Ma qual è lo scopo del governo sudcoreano nel promuovere attivamente il cibo coreano in altri paesi, al di là dell’ovvio: aumentare le esportazioni agricole e invogliare i turisti ad assaggiare i piatti nel loro luogo di origine? Che profitto trarrebbe la nazione coreana – materialmente, psicologicamente, spiritualmente – se più non coreani imparassero ad amare il kimchi?

La Corea del Sud non è stata la prima a mettere in atto quella che è diventata nota come gastrodiplomazia (anche se “gastrowarfare” potrebbe essere un termine migliore in questo caso, dato l’apparente obiettivo finale del paese di superare ed eclissare le altre cucine).
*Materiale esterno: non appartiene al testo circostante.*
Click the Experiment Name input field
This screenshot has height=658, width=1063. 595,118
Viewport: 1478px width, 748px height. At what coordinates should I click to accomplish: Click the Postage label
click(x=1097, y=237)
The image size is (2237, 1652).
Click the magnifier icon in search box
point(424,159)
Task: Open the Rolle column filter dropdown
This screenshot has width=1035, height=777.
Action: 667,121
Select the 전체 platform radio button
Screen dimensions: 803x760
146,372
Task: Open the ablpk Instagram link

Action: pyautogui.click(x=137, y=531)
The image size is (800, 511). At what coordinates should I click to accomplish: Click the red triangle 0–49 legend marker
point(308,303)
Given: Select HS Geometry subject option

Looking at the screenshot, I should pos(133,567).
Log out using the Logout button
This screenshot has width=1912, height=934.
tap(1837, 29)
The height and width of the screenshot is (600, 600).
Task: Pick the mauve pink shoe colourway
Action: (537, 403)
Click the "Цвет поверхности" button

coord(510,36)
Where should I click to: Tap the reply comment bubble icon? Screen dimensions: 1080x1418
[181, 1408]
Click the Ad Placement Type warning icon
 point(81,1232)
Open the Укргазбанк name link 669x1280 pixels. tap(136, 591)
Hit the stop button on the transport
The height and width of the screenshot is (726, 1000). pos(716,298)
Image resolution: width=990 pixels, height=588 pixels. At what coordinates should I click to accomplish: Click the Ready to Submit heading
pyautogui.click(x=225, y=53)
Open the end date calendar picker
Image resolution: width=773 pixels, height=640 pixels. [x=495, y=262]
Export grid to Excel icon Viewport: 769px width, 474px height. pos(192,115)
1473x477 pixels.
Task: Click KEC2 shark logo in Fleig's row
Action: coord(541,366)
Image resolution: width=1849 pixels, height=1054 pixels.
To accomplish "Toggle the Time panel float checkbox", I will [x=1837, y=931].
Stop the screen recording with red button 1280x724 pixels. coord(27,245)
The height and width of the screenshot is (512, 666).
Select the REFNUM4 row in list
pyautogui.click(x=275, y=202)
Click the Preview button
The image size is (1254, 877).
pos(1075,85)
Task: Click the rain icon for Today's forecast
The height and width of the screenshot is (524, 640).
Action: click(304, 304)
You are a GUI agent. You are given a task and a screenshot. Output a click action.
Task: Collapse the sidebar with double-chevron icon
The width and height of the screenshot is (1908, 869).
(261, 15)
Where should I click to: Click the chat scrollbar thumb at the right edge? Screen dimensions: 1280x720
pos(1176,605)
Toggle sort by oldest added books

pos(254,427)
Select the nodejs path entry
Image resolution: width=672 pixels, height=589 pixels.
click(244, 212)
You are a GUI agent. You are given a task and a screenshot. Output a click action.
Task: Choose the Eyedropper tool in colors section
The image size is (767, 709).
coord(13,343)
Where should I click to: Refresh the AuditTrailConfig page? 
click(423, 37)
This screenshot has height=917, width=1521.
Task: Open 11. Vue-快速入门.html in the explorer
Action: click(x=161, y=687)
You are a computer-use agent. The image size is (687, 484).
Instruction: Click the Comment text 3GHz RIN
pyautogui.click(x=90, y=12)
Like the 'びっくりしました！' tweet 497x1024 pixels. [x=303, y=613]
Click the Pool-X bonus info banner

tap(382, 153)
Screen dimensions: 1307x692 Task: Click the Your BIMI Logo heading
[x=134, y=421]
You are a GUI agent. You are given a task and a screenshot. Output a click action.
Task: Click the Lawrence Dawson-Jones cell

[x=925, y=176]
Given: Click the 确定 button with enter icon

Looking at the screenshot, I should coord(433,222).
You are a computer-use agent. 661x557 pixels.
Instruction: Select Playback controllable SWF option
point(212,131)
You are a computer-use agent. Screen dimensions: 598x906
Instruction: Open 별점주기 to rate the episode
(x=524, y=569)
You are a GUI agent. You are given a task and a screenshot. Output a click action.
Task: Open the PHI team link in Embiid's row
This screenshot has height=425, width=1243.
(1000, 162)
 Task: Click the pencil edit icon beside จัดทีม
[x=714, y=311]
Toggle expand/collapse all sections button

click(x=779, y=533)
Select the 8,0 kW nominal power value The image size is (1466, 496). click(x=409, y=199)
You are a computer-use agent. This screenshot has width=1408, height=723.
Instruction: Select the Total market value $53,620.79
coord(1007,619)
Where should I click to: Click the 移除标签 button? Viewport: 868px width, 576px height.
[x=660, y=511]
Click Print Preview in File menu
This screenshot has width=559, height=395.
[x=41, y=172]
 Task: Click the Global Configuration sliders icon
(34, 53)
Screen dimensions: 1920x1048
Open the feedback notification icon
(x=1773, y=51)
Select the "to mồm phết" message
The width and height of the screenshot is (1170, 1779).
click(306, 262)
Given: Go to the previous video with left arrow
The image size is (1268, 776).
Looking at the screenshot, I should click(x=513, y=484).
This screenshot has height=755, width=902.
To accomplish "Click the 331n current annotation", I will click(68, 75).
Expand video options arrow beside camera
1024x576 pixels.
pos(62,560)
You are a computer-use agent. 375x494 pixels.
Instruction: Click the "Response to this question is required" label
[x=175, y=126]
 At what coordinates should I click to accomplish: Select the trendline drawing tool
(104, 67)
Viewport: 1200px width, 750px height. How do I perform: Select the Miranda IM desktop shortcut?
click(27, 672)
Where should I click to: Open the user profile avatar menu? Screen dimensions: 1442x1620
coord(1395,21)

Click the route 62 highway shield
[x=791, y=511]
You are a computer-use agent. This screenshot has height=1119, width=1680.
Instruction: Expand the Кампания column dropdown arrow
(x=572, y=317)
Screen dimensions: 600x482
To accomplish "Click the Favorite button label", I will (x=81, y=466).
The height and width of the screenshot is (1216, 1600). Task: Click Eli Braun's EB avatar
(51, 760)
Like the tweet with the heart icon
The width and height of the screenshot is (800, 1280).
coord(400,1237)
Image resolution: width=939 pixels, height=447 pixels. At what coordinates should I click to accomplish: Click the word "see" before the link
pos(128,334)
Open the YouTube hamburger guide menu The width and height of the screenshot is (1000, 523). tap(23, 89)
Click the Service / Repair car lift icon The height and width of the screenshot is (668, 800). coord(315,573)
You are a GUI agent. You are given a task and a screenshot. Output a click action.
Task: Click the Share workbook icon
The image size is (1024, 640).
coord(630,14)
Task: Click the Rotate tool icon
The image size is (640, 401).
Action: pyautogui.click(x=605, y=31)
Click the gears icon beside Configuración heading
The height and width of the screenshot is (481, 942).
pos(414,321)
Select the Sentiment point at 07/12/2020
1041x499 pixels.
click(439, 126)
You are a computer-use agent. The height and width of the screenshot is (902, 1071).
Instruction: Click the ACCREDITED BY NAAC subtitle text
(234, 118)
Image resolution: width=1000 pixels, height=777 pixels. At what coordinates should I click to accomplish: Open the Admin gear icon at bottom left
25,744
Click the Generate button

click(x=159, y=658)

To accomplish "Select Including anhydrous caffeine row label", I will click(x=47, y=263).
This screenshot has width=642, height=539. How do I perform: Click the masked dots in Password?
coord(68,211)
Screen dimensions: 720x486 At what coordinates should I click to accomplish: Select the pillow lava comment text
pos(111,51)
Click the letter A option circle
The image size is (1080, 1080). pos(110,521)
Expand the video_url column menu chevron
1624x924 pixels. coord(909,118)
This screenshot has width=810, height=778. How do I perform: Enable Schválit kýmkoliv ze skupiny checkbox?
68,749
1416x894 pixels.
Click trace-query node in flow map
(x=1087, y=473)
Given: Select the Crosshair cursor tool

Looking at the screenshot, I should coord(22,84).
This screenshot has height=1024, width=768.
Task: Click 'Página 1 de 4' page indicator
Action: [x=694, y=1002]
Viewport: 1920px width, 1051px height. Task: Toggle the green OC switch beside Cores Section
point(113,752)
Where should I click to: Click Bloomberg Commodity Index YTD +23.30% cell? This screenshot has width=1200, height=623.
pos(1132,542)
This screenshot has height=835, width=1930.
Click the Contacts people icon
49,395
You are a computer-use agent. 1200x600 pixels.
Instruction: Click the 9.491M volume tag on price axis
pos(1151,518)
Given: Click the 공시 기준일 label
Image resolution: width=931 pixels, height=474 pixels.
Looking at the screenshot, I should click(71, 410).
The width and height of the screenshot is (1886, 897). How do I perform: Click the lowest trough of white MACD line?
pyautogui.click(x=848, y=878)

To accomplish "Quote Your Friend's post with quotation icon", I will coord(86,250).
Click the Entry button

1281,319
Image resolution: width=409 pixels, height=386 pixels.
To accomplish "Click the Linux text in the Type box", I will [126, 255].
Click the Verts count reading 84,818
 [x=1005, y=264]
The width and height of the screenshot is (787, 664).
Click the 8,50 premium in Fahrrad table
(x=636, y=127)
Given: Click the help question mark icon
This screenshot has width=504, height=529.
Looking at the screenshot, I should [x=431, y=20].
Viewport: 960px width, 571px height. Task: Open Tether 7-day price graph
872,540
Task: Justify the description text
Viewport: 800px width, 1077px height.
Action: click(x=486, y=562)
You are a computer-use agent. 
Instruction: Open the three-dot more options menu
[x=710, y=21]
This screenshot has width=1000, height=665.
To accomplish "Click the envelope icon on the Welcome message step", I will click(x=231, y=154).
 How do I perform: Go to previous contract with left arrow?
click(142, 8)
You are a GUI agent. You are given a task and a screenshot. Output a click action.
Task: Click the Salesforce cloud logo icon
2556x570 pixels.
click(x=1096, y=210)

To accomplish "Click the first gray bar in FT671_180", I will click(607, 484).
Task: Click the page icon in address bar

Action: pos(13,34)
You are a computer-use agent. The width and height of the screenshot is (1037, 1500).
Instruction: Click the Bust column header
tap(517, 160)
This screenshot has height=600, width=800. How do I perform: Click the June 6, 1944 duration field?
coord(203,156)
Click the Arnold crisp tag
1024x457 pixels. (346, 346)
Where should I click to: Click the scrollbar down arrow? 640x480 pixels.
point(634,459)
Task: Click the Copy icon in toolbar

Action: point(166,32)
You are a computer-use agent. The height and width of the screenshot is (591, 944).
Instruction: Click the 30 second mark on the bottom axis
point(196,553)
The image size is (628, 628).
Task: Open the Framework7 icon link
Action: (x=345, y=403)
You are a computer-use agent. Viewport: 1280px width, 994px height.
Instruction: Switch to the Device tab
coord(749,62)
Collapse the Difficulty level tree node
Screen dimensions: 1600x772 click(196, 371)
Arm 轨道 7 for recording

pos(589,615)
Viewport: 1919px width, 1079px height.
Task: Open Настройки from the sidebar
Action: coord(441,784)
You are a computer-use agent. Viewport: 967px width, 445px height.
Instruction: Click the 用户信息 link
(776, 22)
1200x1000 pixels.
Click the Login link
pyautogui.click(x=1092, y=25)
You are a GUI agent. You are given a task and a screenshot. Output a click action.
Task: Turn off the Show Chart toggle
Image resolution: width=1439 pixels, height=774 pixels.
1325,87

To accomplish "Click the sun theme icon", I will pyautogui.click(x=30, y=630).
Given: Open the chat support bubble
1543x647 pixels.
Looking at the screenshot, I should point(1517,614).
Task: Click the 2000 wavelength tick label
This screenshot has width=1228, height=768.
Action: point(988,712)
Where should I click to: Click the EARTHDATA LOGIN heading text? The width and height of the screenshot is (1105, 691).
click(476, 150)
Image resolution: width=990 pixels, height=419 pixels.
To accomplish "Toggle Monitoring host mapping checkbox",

Negli anni '90 e all'inizio degli anni 2000, la Thailandia ha iniziato a convincere gli chef nativi ad aprire attività fuori dal paese con l'aiuto di prestiti della Export-Import Bank di proprietà statale e, dal 2006, il Ministero del Commercio ha rilasciato certificati Thai Select a ristoranti di alto livello e low in tutto il mondo "per garantire l'autentico gusto tailandese", con premiati che vanno dalla mini-catena Orchid House a Lagos, in Nigeria, dove i commensali possono rilassarsi su divani vellutati sotto felci pendenti, al più utilitario Krua Thai a Reykjavík, in Islanda, che mantiene un muro di recensioni di post-it al neon scarabocchiate dai clienti. Il processo di valutazione prevede la visita a sorpresa di un rappresentante del governo tailandese per testare il cibo del ristorante.